In [1]:
import pandas as pd

## List of projects

One of parameters / input data is Pandas DataFrame with projects as one of main columns.

This DataFrame will be enriched by this notebook / script with project metadata features.

In [2]:
infile='df_commits_with_one_project.parquet'

In [3]:
df=pd.read_parquet(infile)

Examine the DataFrame

In [5]:
df.columns

Index(['commit', 'commit_cves', 'commit_time', 'project_names', 'cve',
       'published_date', 'project_name', 'date_difference'],
      dtype='object')

In [10]:
projects=df['project_name'].unique()
len(projects)

35758

The starting point could be just a list of projects

In [13]:
projects_s=pd.Series(projects)

In [12]:
pd.Series(projects).to_csv('interesting_projects_list.csv', sep=';', header=False, index=False)

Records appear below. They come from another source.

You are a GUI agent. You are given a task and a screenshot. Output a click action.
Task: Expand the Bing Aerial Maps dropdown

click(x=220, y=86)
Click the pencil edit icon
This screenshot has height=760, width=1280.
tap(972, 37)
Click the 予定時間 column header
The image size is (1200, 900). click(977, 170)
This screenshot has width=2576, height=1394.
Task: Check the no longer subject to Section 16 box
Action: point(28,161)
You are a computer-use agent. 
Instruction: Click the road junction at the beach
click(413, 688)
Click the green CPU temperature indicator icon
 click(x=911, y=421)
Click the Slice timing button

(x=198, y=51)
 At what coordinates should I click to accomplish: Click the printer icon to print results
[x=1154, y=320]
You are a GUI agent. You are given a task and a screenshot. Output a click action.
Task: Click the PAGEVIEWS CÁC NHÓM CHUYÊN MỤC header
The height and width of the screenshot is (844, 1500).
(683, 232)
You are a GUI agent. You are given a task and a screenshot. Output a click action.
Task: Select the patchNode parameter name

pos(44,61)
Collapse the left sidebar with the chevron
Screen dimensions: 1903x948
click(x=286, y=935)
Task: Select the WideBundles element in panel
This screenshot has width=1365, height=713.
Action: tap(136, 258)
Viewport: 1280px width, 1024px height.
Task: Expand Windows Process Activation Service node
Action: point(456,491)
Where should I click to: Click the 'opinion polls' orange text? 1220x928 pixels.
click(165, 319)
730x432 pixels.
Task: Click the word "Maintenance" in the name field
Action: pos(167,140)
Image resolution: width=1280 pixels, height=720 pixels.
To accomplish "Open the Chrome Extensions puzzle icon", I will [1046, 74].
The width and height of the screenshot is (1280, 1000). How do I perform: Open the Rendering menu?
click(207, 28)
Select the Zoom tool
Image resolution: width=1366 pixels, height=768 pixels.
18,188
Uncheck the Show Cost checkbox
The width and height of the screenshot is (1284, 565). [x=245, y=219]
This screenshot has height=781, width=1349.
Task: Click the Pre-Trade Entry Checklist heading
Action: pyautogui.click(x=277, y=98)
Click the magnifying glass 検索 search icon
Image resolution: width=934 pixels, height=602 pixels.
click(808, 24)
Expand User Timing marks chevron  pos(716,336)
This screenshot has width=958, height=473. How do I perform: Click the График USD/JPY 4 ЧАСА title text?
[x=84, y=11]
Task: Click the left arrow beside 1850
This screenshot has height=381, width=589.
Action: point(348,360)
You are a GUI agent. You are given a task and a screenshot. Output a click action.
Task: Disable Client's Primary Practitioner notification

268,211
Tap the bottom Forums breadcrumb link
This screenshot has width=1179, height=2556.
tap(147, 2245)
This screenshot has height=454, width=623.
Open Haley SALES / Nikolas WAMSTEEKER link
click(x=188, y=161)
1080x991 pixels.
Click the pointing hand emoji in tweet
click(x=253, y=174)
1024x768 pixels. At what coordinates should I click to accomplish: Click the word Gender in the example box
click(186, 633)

## Accessing MongoDB database

Accessing the World of Code MongoDB database with various metadata is described in https://github.com/woc-hack/tutorial#mongo-database

> On the da1 server, there is a MongoDB server holding some relevant data. This data includes some information that was used for data analysis in the past. Mongo provides an excellent place to store relatively small data without requiring relational information.
>
> Two collections the WoC database cand be helpful for sampling projects and authors `A_metadata.V` and `P.metadata.V` where `V` represents the version (e.g., `T`) , `A` stands for aliased author id and `P` for deforked repository name.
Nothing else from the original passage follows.